◆ Problem to work on ◆
The required result is an exact copy of every line from the one with "952x1232 pixels." through the last line below, with the pictures left out.

◆ Entries taken from a collection ◆
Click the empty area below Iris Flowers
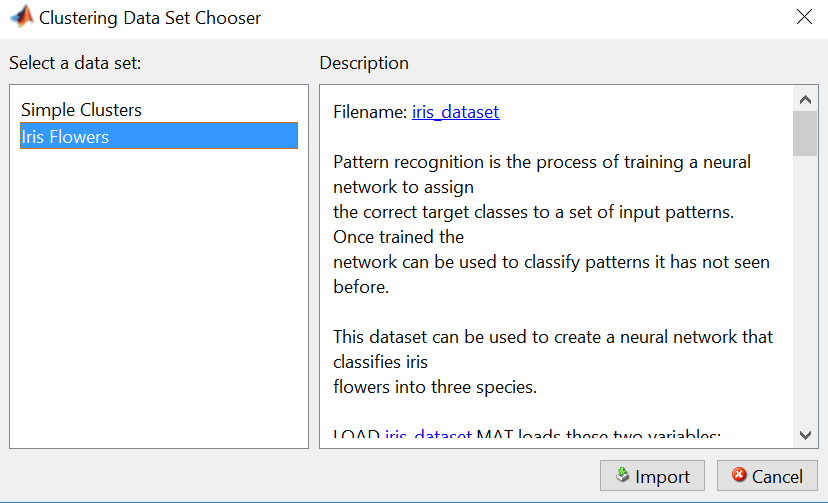 coord(158,300)
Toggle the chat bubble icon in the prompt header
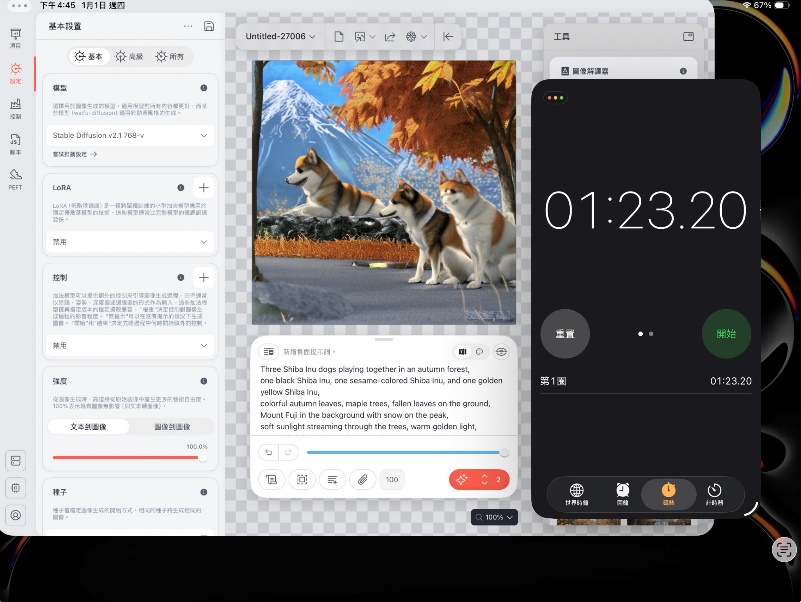 tap(479, 351)
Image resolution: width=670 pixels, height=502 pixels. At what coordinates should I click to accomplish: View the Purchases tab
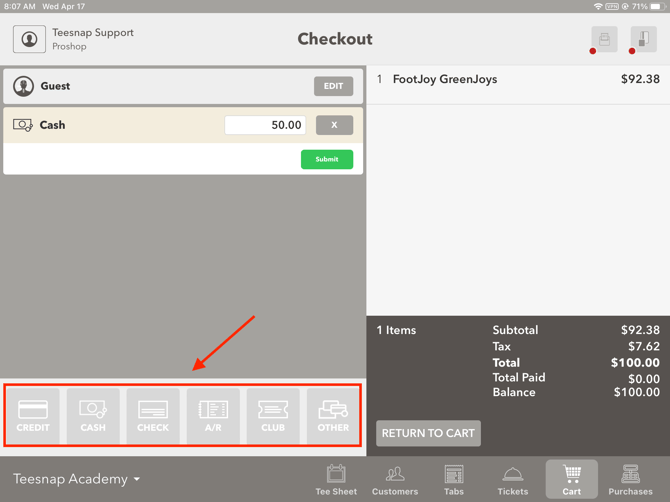click(630, 480)
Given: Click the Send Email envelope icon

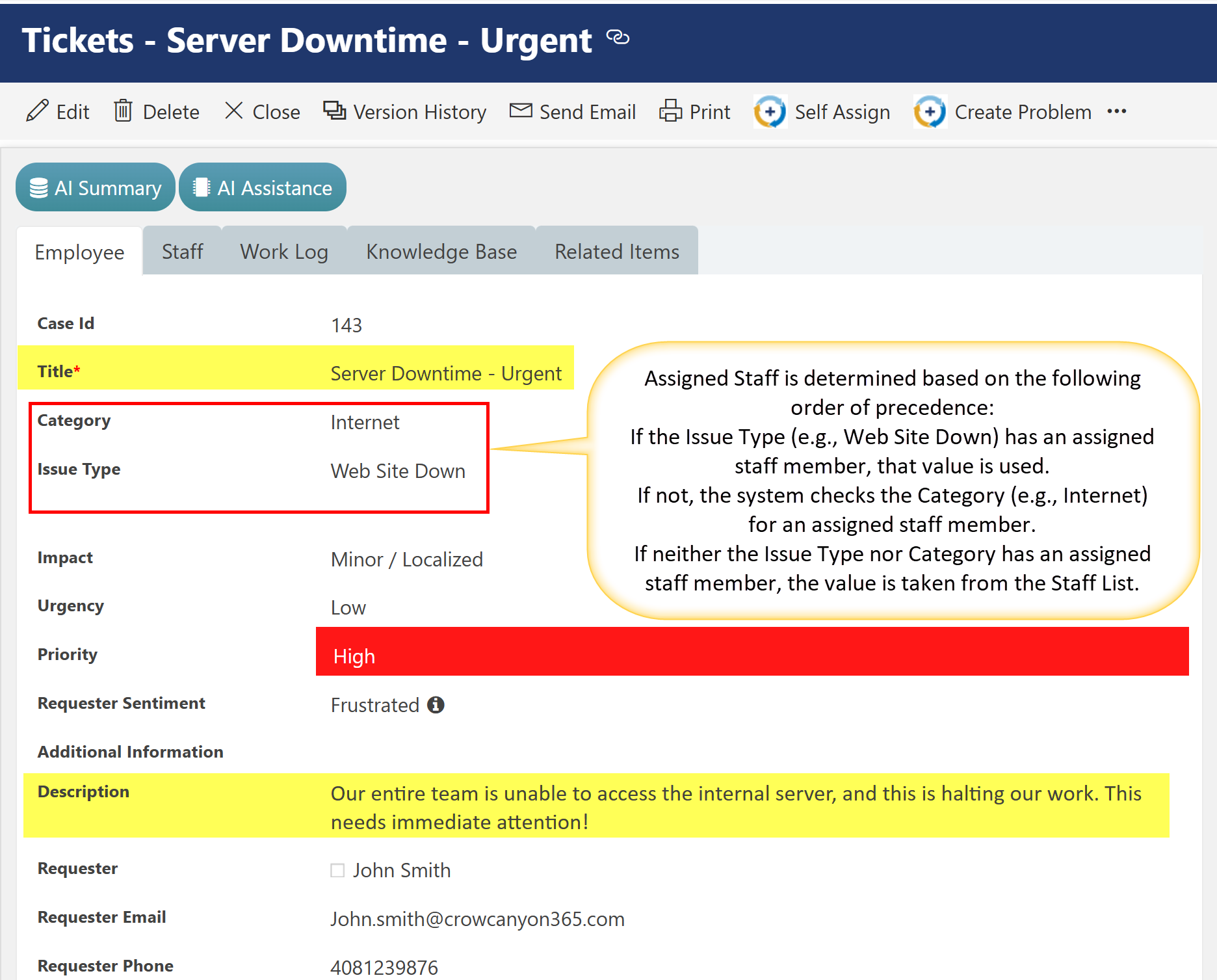Looking at the screenshot, I should click(x=521, y=111).
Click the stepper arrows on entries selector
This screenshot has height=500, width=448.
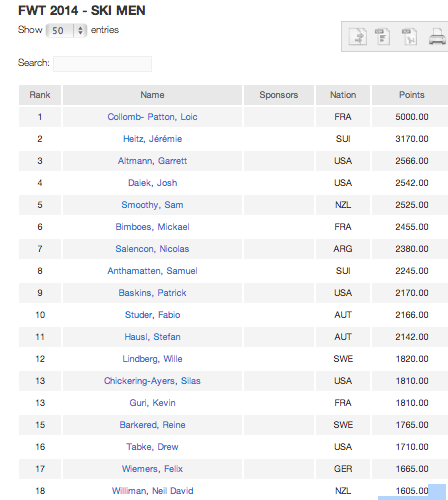pos(80,31)
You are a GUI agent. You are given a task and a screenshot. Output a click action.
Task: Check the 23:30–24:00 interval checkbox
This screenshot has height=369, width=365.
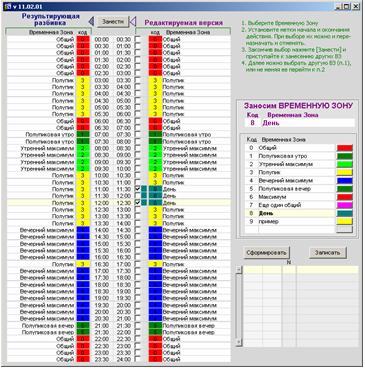(x=137, y=359)
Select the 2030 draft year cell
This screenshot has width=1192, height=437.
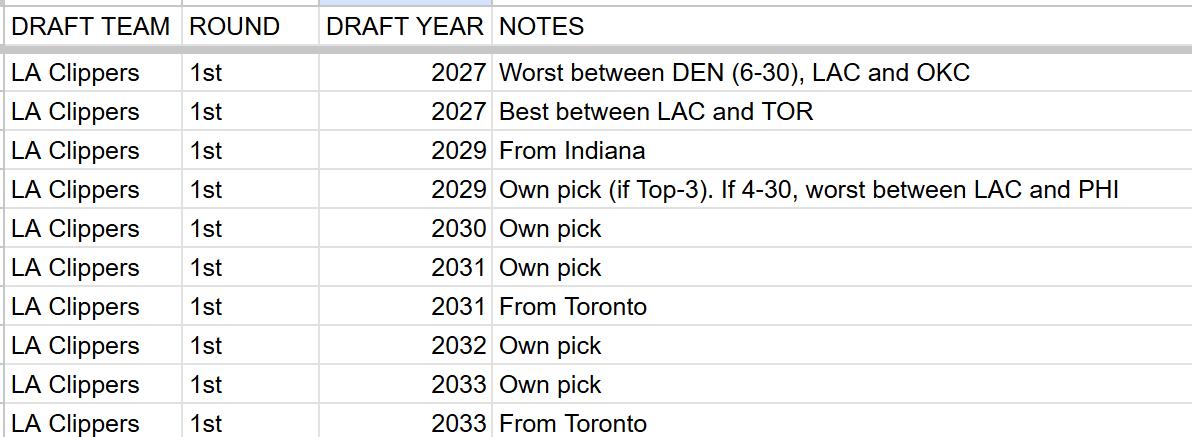406,229
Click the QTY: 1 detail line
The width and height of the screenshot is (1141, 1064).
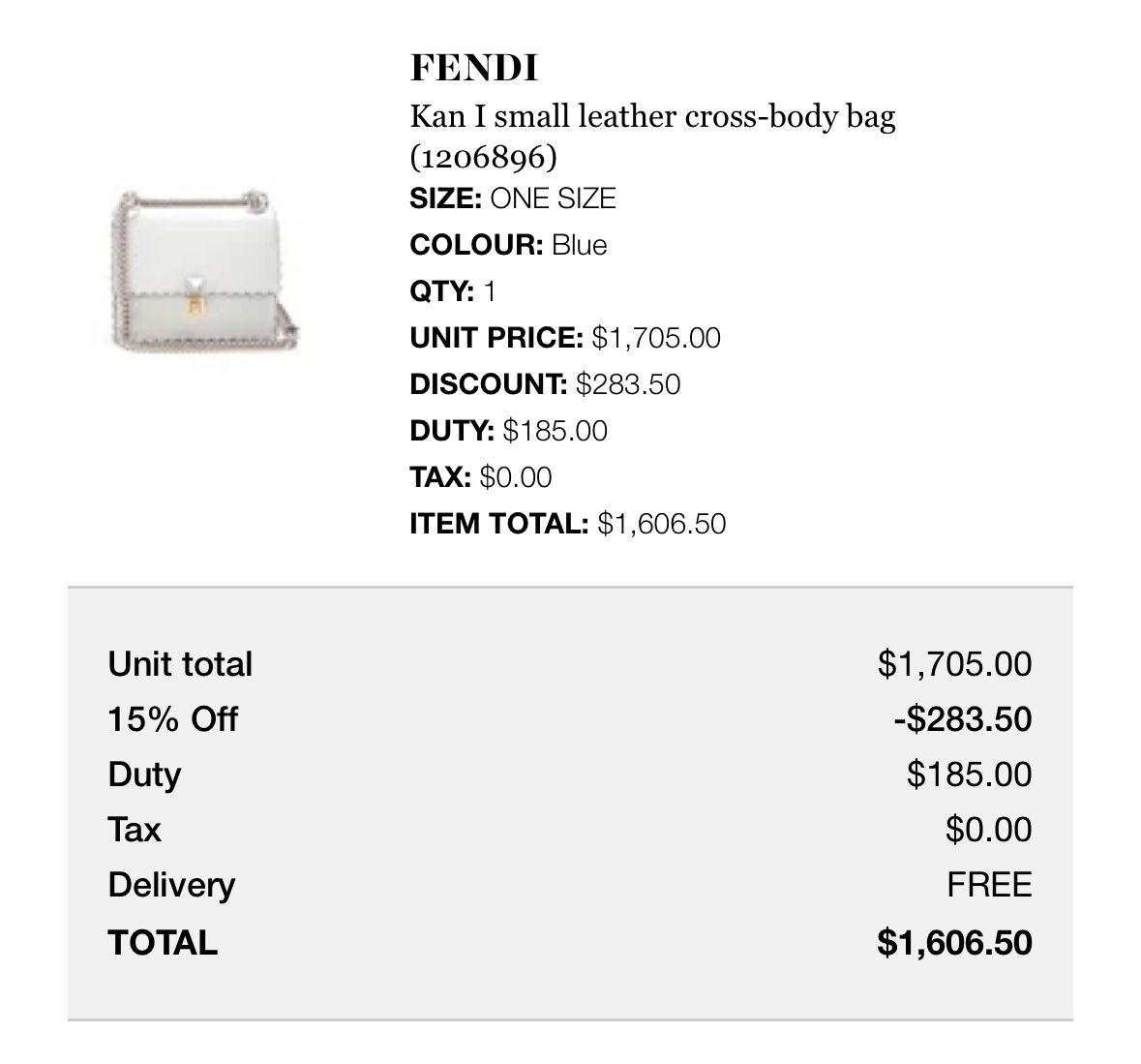(453, 291)
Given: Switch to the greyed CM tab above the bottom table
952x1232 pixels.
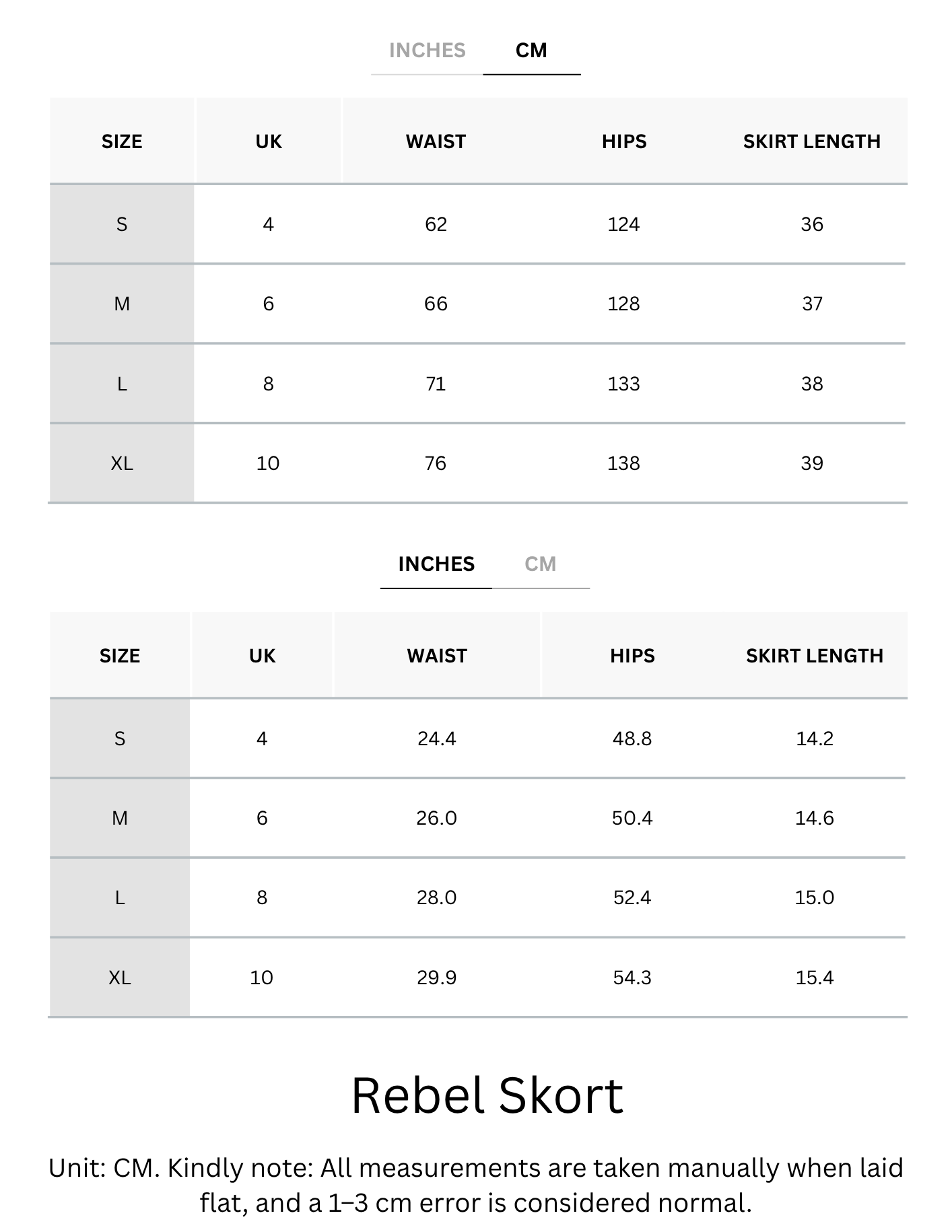Looking at the screenshot, I should click(540, 564).
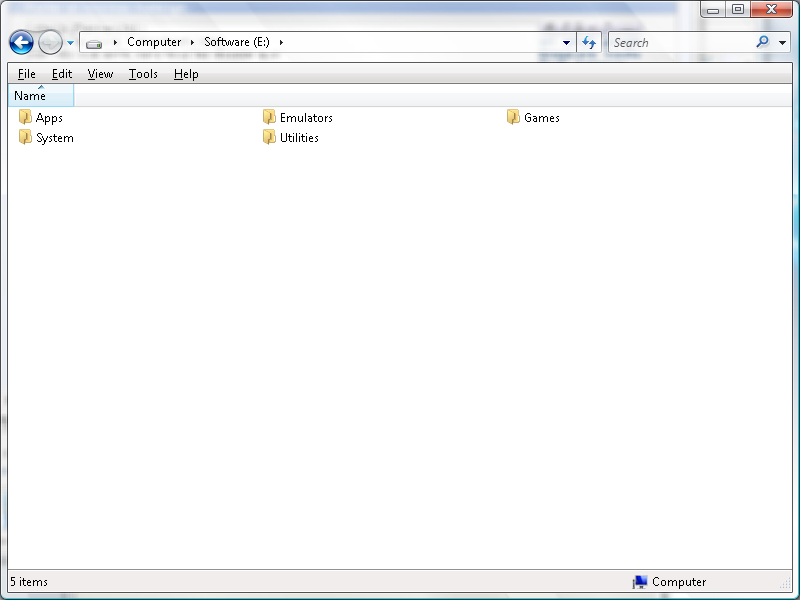Expand the arrow after Computer in breadcrumb
Viewport: 800px width, 600px height.
pyautogui.click(x=193, y=42)
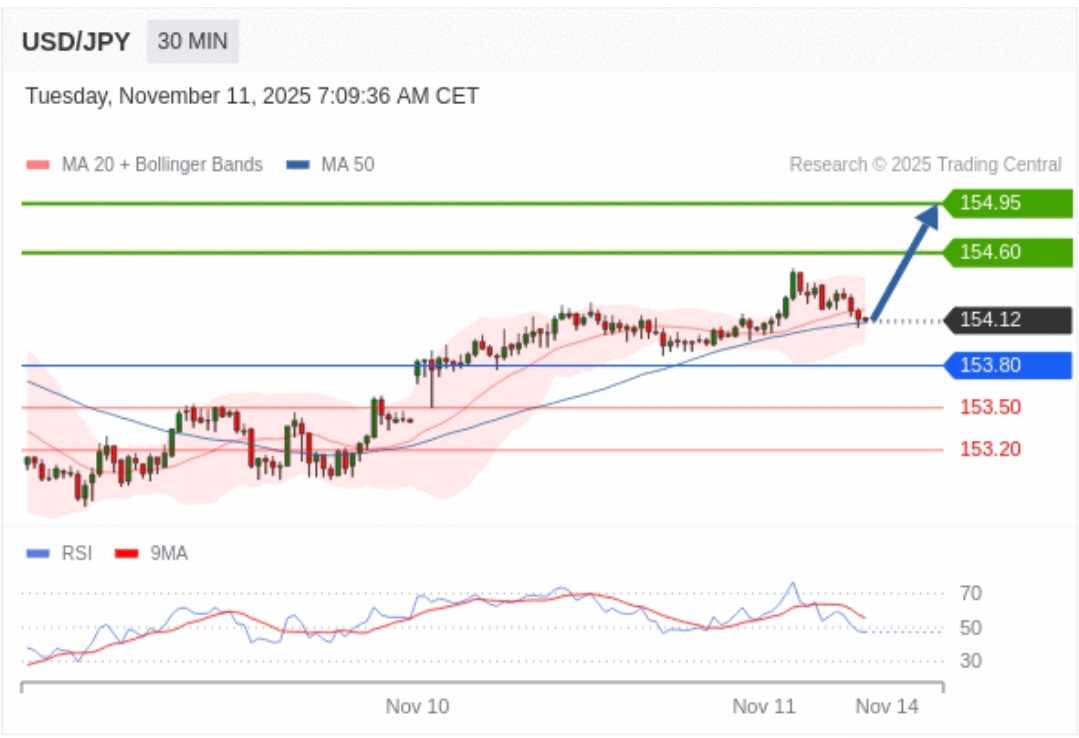Click the 154.12 current price tag
1079x738 pixels.
pyautogui.click(x=1008, y=320)
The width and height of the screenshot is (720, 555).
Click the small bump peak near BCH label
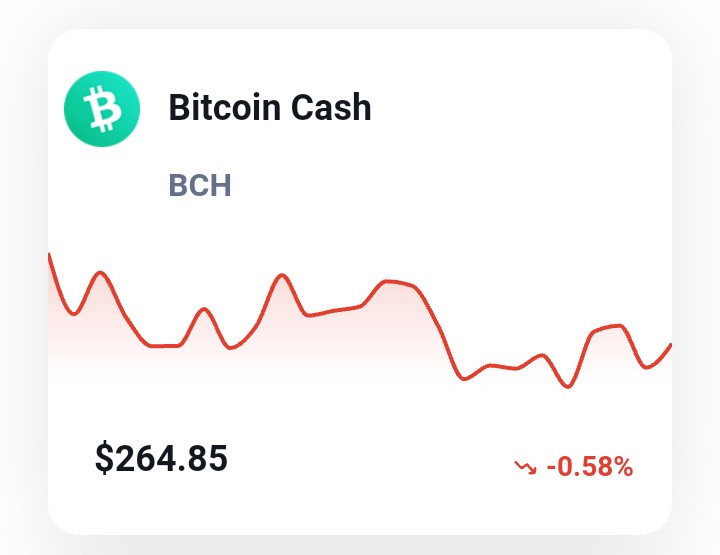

◆ Response below ◆
952x1232 pixels.
Looking at the screenshot, I should click(540, 564).
Expand the arrow after Computer in breadcrumb
Viewport: 800px width, 600px height.
pyautogui.click(x=193, y=42)
Click the 154.12 current price tag
1079x738 pixels.
pyautogui.click(x=1008, y=320)
The width and height of the screenshot is (720, 555).
Click the small bump peak near BCH label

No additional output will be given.